Artificial Intelligence in IT Security - Status Quo and Perspectives

The use of artificial intelligence (AI) is also playing an increasingly important role in cyber security. Artificial intelligence shows its strengths above all in the early detection of cyber threats or in the real-time monitoring of IT infrastructures. However, uncontrolled use of AI is definitely dangerous! In this article, you will learn what artificial intelligence can do in the area of cyber security and how AI can support cyber threat hunting and threat intelligence.

What is Artificial Intelligence?

Artificial intelligence refers to the simulation of human intelligence with computer systems. Artificial intelligence encompasses learning, i.e. the acquisition and processing of information, reasoning and self-correction. The term AI was coined in 1956 by the American computer scientist John McCarthy. In modern use, AI refers to a whole range of measures, from RPA (Robotic Process Automation) to actual robotics.

What are the different types of AI?

AI is categorised in different ways. One way of classifying AI is to divide it into weak and strong AI. Weak AI is a system that has been developed specifically for a certain task and trained accordingly. A well-known example of weak AI is virtual assistants such as Alexa or Siri.
Strong AI, on the other hand, describes a system that has generalised human cognitive abilities. Strong AI can find a solution to a problem when confronted with an unknown task through sufficient "intelligence". As early as 1950, the mathematician Alan Turin developed a test to find out whether a corresponding computer can think like a human. However, the Turing test is controversial as a method.

Another approach to categorising AI comes from Arend Hintze, assistant professor of integrative biology and computer science at Michigan State University. Hintze sorts AI into four type classes:

Type 1: Reactive machines. This form of AI can recognise known events and make predictions based on them - however, Reactive Machines have no memory and cannot use past experience to inform future experience. Reactive machines are developed for limited purposes and cannot be applied to other situations without effort.

Type 2: Limited memory. This form of AI can use past experience to inform decisions in the future. Limited memory AI is currently being tested in autonomous vehicles. Here, the AI can anticipate events in the not-too-distant future - for example, whether a vehicle ahead will change lanes. The observations made are not permanently stored.

Type 3: Native theory. This type of AI does not (yet) exist. The psychological term native theory describes the understanding that others have their own intentions, beliefs and desires that influence one's own decisions.

Type 4: Self-awareness. AI systems from this category have awareness, understand their current state and use the information to infer what others are feeling. This form of AI also exists only in theory to date.
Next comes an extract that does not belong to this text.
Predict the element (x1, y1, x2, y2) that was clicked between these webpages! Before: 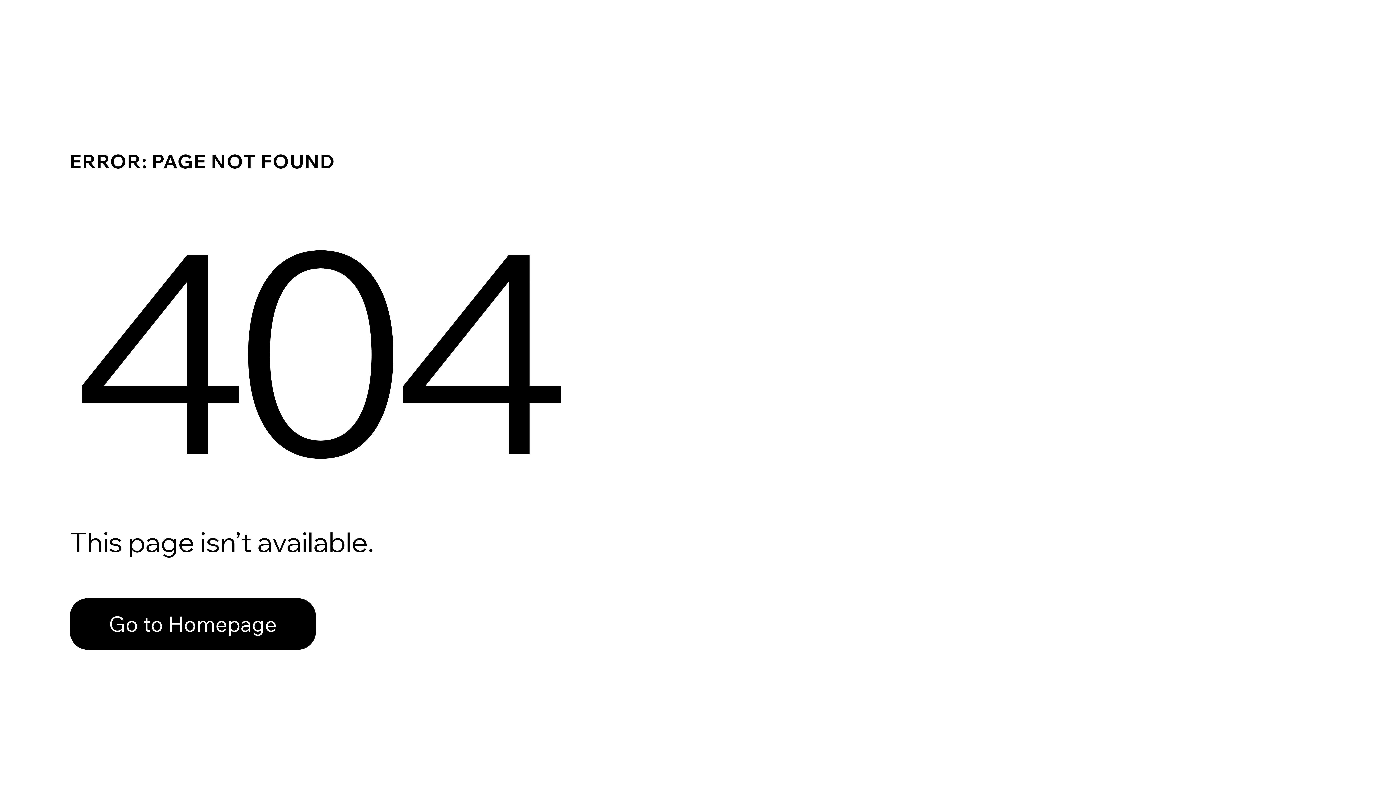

Forms of AI technology in cyber security

Artificial intelligence is predestined for use in IT security. Here, AI primarily serves to optimise threat detection, i.e. threat detection or threat intelligence. AI methods used in cyber security are primarily machine learning (ML), supervised learning, unsupervised learning, decision trees or deep learning.

Machine learning: Machine learning is the science of making a computer perform an action without prior programming. There are currently three forms of machine learning. In supervised learning, data sets are labelled so that the AI can recognise patterns and use them to label new data sets. In unsupervised learning, records are not labelled but sorted by differences or similarities. The third form is reinforcement learning. Here, too, data sets are not labelled, but the AI receives feedback after one or more actions.

Deep learning: Deep learning is a subarea of machine learning. Deep learning uses artificial neural networks with various intermediate layers between the input and output layers. This results in an extensive inner structure that can have a complexity of up to one hundred million individual parameters and ten billion arithmetic operations per input data.

Decision Tree: Translated into German, Decision Tree means "decision tree". Decision Tree is a mathematical model and diagram that is used for decision-making. The diagram has a tree-like structure and represents a directed decision path. Typical applications of the decision tree are the classification of data objects or the clear visualisation of rules based on existing knowledge.

The relevance of artificial intelligence in cyber security

In the fight against ever better prepared cyber criminals and new forms of cyber threats, an enormous, multi-layered amount of data must be taken into account. The data that accumulates is extremely heterogeneous - starting with the IT in the office to the OT (operational technology) of machines and systems to networked devices (Internet of Things - IoT). The amount of data to be processed is impressively demonstrated by the example of developments in autonomous driving. A networked car alone generates almost 25 gigabytes of data per driving hour (!) - a volume that would be impossible to handle without AI.